[Work instructions] The copy should begin at the line containing "Given: Click the" and end at the last line of the material. Please reproduce those lines exactly and keep pictures out.
******************************
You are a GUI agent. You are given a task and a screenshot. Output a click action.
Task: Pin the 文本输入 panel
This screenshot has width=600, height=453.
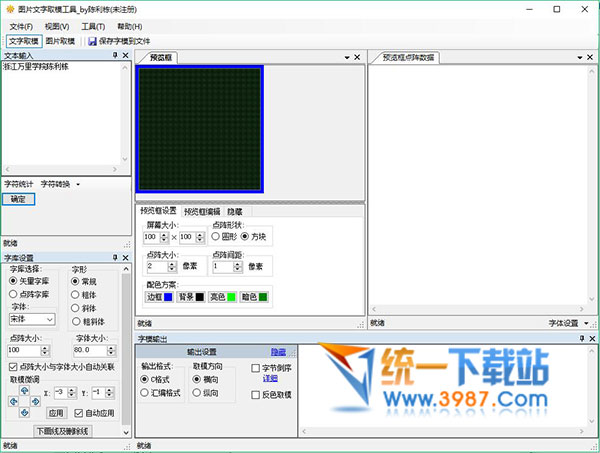pyautogui.click(x=115, y=55)
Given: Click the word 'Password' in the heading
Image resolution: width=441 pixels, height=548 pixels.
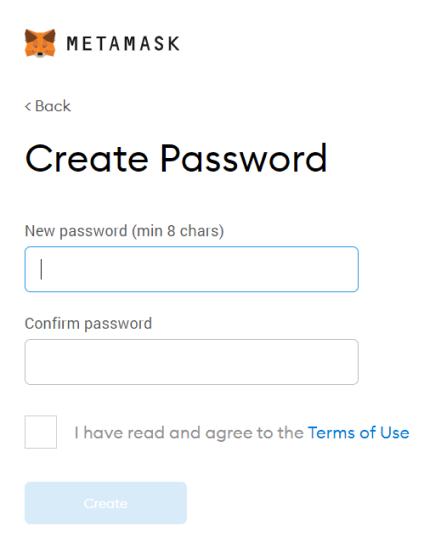Looking at the screenshot, I should pos(244,159).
******************************
[Exercise answer]
Given: Click the word 'Password' in the heading
Image resolution: width=441 pixels, height=548 pixels.
Looking at the screenshot, I should pos(244,159).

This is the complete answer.